Objects of feminism are the subject/object relations of contemporary capitalism; chunks of fleshed-out knowledge, dead and living bodies invested with ideologies and more. The contributors to this book approach feminism from a range of angles, relating to its artistic, philosophical and political significance. Their texts dislodge “the object” from some of its current moorings, putting it to various uses as a prism or vanishing mediator for the energies animating each text.

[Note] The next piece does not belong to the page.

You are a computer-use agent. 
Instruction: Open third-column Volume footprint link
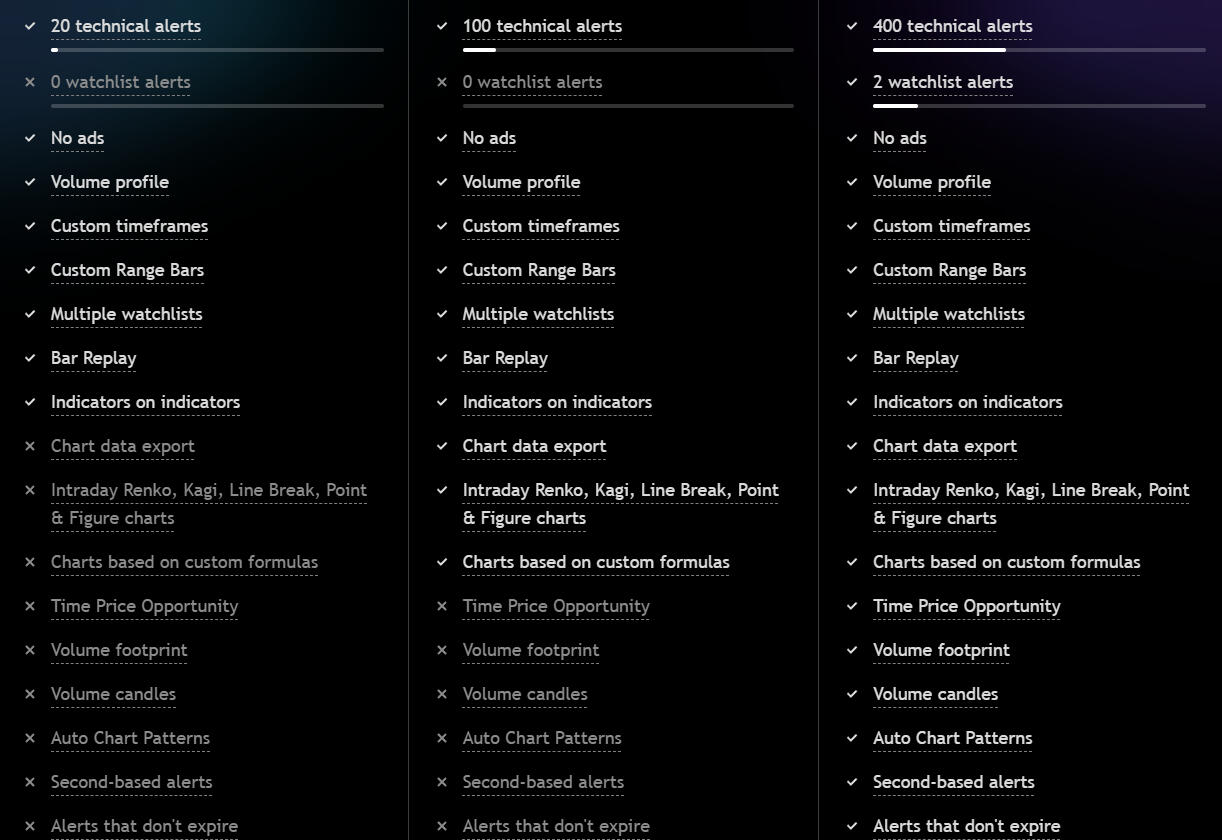(941, 650)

Questioning the privileged status of the object in feminist discourse, Nina Power makes a case for a feminism of the void. Hannah Proctor writes about the ideologies that have animated the objects Charlotte Corday’s skull and Ulrike Meinhof’s brain, and with this opens out a perspective on the historically constructed nature of gender. Maija Timonen uses the head transplant as a metaphor for the rise of the populist right, a travesty of the social body living in a state of incomplete ecstasy. Cara Tolmie’s performance transcript takes fragments of songs and uses them as conduits for a discussion on community and healing. Lizzie Homersham writes about hearts, objectification of emotions and homesickness. Hannah Black has written a poem about three men and an untold number of women. Josefine Wikström critiques Object Oriented Ontology, exploring how feminist art practices could provide a counterpoint to it. Rose-Anne Gush analyses Elfriede Jelinek’s Die Liebhaberinnen, arguing that Jelinek’s brutal and object-like language serves to denaturalise and challenge the “fated” appearance of the life stories of the book’s protagonists.